DISTRICT COURT OF APPEAL OF FLORIDA SECOND DISTRICT
Jan 29, 2021
310 So. 3d 1131 (Fla. Dist. Ct. App. 2021)

Opinion

Case No. 2D19-2689

01-29-2021

IN RE ESTATE OF Lynn Earl BROWN. Jennifer Kerkhoff, as personal representative of the Estate of Lynn Earl Brown, deceased, Appellant, v. Stephen P. Heuston and Heuston Legal PLLC, Appellees.

Jennifer Kerkhoff, pro se. Stephen P. Heuston, pro se and for Appellees, and Jillian D. Rice for Appellees.

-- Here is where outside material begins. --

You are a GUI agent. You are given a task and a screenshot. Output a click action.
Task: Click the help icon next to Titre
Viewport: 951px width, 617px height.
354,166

Jennifer Kerkhoff, pro se.

Stephen P. Heuston, pro se and for Appellees, and Jillian D. Rice for Appellees.

CASANUEVA, Judge.

Jennifer Kerkhoff, as personal representative of the Estate of Lynn Earl Brown, appeals an order of cancellation of nonjury trial/evidentiary hearing. The order was entered after attorney Stephen P. Heuston and Heuston Legal PLLC, Appellees, filed a notice of voluntary dismissal and notice of compliance pertaining to their claim for attorney's fees owed from the Estate. Ms. Kerkhoff, an attorney herself, alleged that Appellees never represented her; thus, she disputed their entitlement to any attorney's fees. Because the notices filed by Appellees resolved the matters to be presented at the nonjury trial/evidentiary hearing, the trial court properly entered the order of cancellation, and we affirm. We write only to clarify a matter regarding which procedural rules were applicable.

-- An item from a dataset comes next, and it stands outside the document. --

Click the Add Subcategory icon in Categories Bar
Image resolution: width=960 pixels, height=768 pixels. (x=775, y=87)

The amount in dispute was $2000, and the notice of compliance certified that Mr. Heuston had returned to the Estate the disputed funds, which had been held by Heuston Legal for any further Estate fees or costs that might arise.

Ms. Kerkhoff correctly states that the notice of voluntary dismissal could not have been properly filed pursuant to Florida Rule of Civil Procedure 1.420(a). Florida Probate Rule 5.010 provides that the probate rules "govern the procedure in all probate and guardianship proceedings" and "[t]he Florida Rules of Civil Procedure apply only as provided herein."

Neither the notice of voluntary dismissal nor the order on appeal specifically references rule 1.420(a). However, Appellees rely heavily on this rule and related case law in their argument on appeal.

Broadly speaking, the Florida Rules of Civil Procedure are applicable in probate for purposes of discovery and for adversary proceedings. See Fla. Prob. R. 5.025(2)(d), 5.080(a). More specifically, rule 5.025 provides that adversary proceedings, as defined therein, are governed by Florida Rules of Civil Procedure, except for Florida Rule of Civil Procedure 1.525. And rule 5.080(a) identifies rules of civil procedure that are applicable to all probate proceedings. Those rules pertain primarily to discovery, subpoenas, and depositions. Fla. Prob. R. 5.080(a). Rule 1.420, pertaining to the dismissal of actions, is not one of those listed in rule 5.080(a).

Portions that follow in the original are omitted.